Catching up with FTAM Productions

8.14.19 by Ryan Masteller

FTAM Productions out of Milwaukee releases some noisy noise stuff on cassette tape (also other media, but do you really need to know about that here?). Let’s see what they’ve been up to, shall we?

Some joker at the Milwaukee Maker Faire decided it would be a good idea to let FTAM curate a noise show. Was it a good idea? Who knows! But surely there were many a “Great set!” handed out to the performers at the event. “We Made Some Sounds” is all the documentation you’ll ever need, though, to decide for yourself. Four artists are represented here: The Smudge, Bachelorette Party, Dan of Earth, and Lucky Bone. The Smudge marries hellish samples and ear-splitting feedback.

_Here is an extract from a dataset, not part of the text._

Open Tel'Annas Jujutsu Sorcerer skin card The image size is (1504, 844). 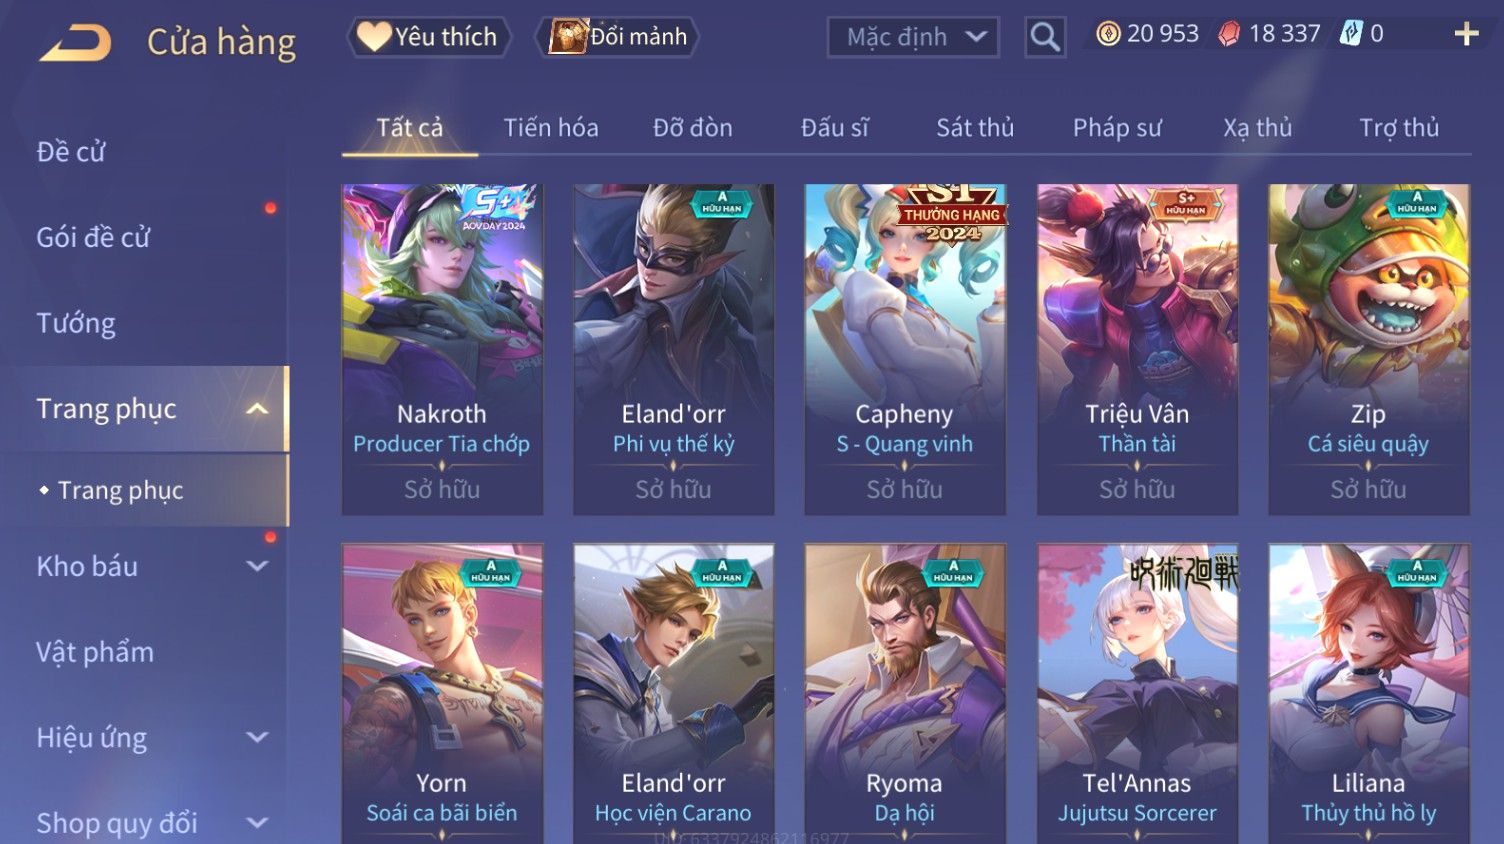(x=1137, y=694)
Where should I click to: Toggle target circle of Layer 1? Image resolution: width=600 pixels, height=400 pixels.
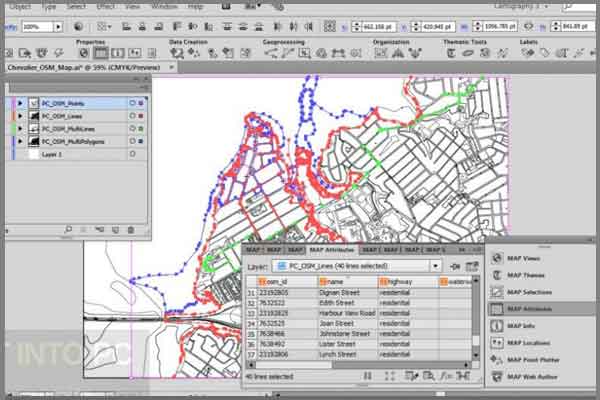(x=134, y=155)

Bachelorette Party does similar things but subtler, as if you can call waves of piercing sonics subtle. Still, the loud/quiet/loud dynamics is excellent, and if you listen hard enough, you’ll even parse some melody! Dan of Earth is all HNW knob-twiddling, which would have been ultra-intense to an audience member. And Lucky Bone warps ten minutes of what sounds like guitar noodling with what probably is an industrial magnet. The cassette-only bonus track is found sounds from the Faire. Was it fun? Probably! Exhausting? You bet!

Speaking of HNW releases, Taskmaster is a blistering madperson. Heavy processed harsh walls of noise (which is what HNW sort of stands for, except rearrange the words a little bit) empty from speakers like a lava flow into your bedroom, consuming everything it touches and making a hole in the floor and then into the foundation and finally into the Earth’s crust itself. It LITERALLY sounds like that, so much so that maybe Taskmaster just does field recordings of active volcanoes. But regardless, letting the new Taskmaster tape engulf you is just the start of the fun. Once inside (you or it in it or you, depending on your perspective), subtleties emerge, and gradual shifts become more apparent. But to point to subtlety while ignoring the sheer power of this release is folly: you will come away from Taskmaster’s output seismically changed, your core tectonics all goofed up inside you. But isn’t that the point?

I don’t think I’ve ever had a mind eraser, and it sounds horrible: Kahlua, lemon-lime soda, and vodka, layered over ice. I’ll admit, I’m not much of a mixed-drink enthusiast. In fact, I don’t drink them at all, really. But I have to wonder if Kyle Flanagan’s “Mind Eraser” is an ode to the drink, your mental state after knocking a few mind erasers back, or your mental state after partaking in “Mind Eraser” itself. Maybe all three, perhaps more. Over ten minutes, Flanagan layers piercing static and … horse noises? It’s wicked stuff, treble skimmed from the bass and treated and chemically reattached like daemons and kids at secret Magisterium labs. It’s also like a cement mixer rolling around one part cement, one part nitroglycerin, and three parts metal shards. Or like the drink cement mixer, another horrid concoction.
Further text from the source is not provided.